Isso porque o país escolhe seu presidente não pelo voto direto como ocorre no Brasil, por exemplo. A escolha é feita por meio de uma votação indireta no Colégio Eleitoral e cada estado tem direito a um determinado número de delegados nesse colégio. O candidato que vence a eleição em um estado leva, em geral, todos os delegados de lá. Em duas das últimas cinco eleições isso aconteceu, em 2000, com George W. Bush, e em 2016, com Donald Trump.
A razão de a maior potência do mundo ainda aderir a um sistema eleitoral que não privilegia a vontade popular tem raízes ainda no período escravocrata. É o que aponta o professor Marcos Queiroz, doutorando em direito na Universidade Federal de Brasília, em uma thread feita em sua conta no Twitter.
Segundo o professor, durante o processo de elaboração da constituição estadunidense em 1787, os estados escravistas queriam que os escravos fossem incluídos na contagem da população, mas que não votassem. Já os estados onde a escravidão era proibida não queriam que os escravos fossem contados a menos que eles fossem tratados como cidadãos. O impasse levou a um acordo entre o Norte e o Sul, chamado “pacto com o diabo”.
“O pacto estabelecia que cada escravo seria contado como o equivalente a três quintos de um homem livre para efeitos de se estabelecer os parâmetros da representação no Congresso. Porém, tal norma não era suficiente para acalmar as tensões entre Norte e Sul. Como os estados não confiavam uns nos outros em decorrência das polêmicas em torno da escravidão, foi estabelecido o sistema indireto com número de votos pré-definido para cada colégio eleitoral”, explica Queiroz.
O professor acrescenta que em termos de representação os estados sulistas saíram vitoriosos, na medida em que até a Guerra Civil, que durou de 1861 a 1865, os escravos contavam com 3/5, mesmo que a população negra não fosse tratada como humana. “Após 1865, com a abolição da escravidão, essa vantagem representativa se acentuaria”, complementa Queiroz.
Racismo e exclusão permanecem
Nos EUA, cada estado é responsável por definir as próprias regras específicas de votação. O que também é visto por Queiroz como algo problemático, uma vez que não há competência federal para uniformizar o processo eleitoral. Isso significa que não existe uma justiça uniforme como é o Tribunal Superior Eleitoral, o TSE, no Brasil.
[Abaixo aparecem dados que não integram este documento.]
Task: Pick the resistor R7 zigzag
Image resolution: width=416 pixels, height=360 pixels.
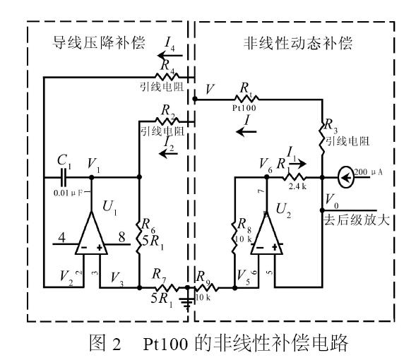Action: click(161, 288)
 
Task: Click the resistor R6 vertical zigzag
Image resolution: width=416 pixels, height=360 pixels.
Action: click(138, 239)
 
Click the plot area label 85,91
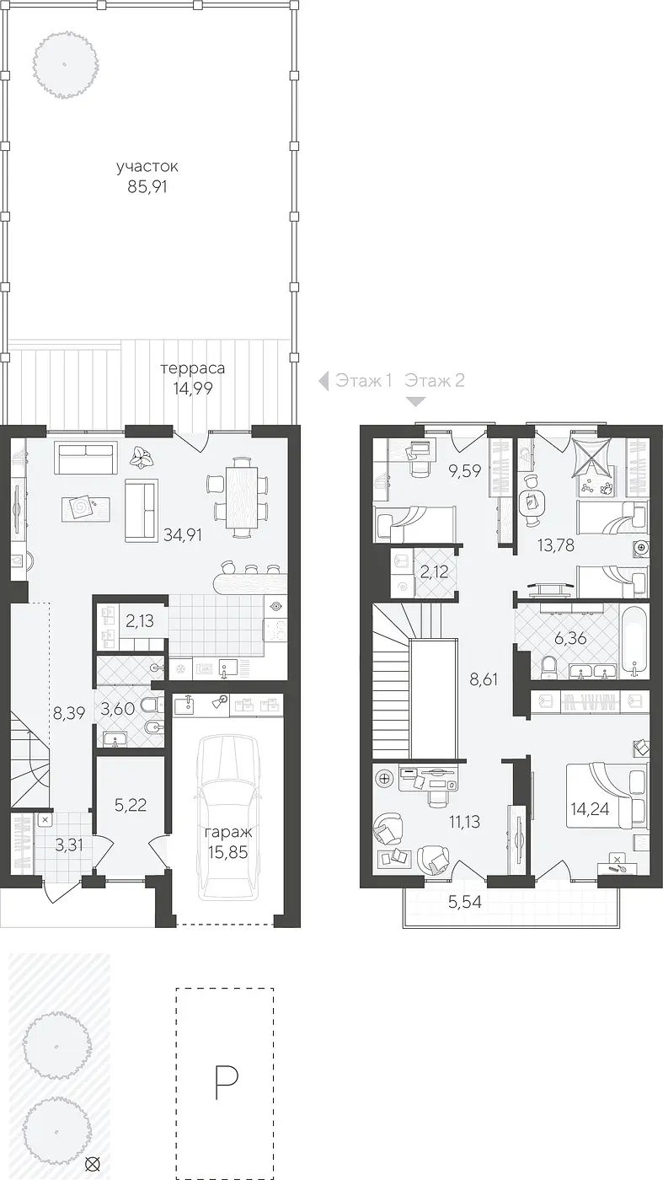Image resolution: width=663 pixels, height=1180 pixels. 147,187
“O racismo não está só na origem do sistema eleitoral, mas também na sua perpetuação contemporânea, na medida em que continua a dar mais peso aos estados sulistas, derrotados em 1865 [na guerra civil] e com peso demográfico menor”, salienta o professor.
Em um contexto mais amplo, Queiroz defende que a forma como o sistema político norte-americano funciona “legitima o supremacismo branco e nega a possibilidade de democracia para os negros”.
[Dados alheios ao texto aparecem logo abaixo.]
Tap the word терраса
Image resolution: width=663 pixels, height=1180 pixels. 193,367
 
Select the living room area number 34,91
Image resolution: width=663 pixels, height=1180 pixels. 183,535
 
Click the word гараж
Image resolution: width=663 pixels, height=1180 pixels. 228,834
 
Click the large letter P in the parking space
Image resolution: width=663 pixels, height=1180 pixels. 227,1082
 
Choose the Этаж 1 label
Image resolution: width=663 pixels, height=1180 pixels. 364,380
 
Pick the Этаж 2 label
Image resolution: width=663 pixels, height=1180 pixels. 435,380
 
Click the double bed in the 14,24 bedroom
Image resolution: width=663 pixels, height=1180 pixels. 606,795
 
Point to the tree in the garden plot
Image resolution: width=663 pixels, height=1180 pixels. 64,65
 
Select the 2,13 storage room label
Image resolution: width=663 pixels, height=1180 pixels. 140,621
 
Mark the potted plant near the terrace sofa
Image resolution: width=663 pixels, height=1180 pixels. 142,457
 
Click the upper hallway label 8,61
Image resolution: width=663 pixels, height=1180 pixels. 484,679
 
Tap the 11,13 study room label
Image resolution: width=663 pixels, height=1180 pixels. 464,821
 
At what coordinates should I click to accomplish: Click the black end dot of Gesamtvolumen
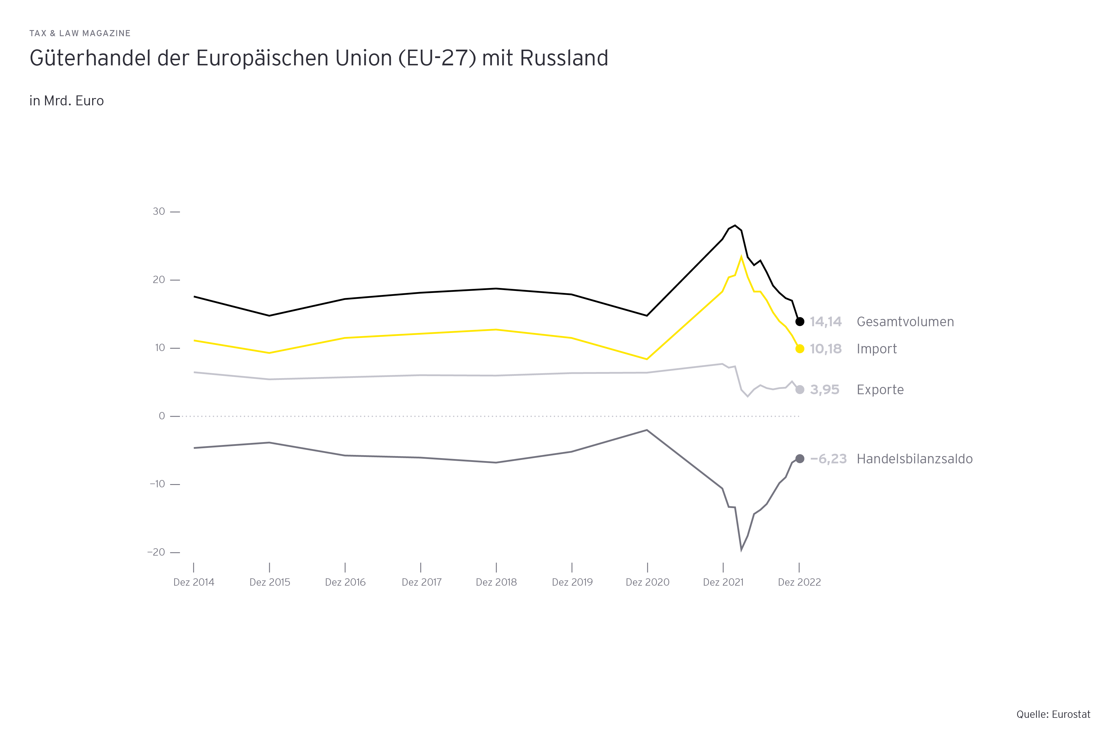800,322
O professor recorda que essas regras estaduais serviram para impedir pessoas negras de votarem no período de segregação racial no Sul, conhecido como Jim Crow. “Da população negra, exigia-se, de maneira discricionária, requisitos absurdos, os quais não eram cobrados dos brancos. Serve hoje para negar eternamente o direito ao voto a uma imensa parcela da população negra que teve passagem pelo sistema penal”, pondera.
Nas eleições presidenciais de 2020, quase 5,2 milhões de americanos não puderam votar por terem condições penais, de acordo com o relatório do centro de pesquisa e advocacia Sentencing Project. A perda dos direitos eleitorais varia entre os estados, que podem restringir o voto daqueles que estão presos, dos que ainda aguardam pela condenação penal e até de pessoas que já cumpriram suas sentenças.
O relatório indica que os mais impactados por essa restrição, em especial a última, são os homens negros: um a cada 16 em idade de votar é privado de seu direito eleitoral, uma taxa 3,7 vezes maior do que entre americanos não negros.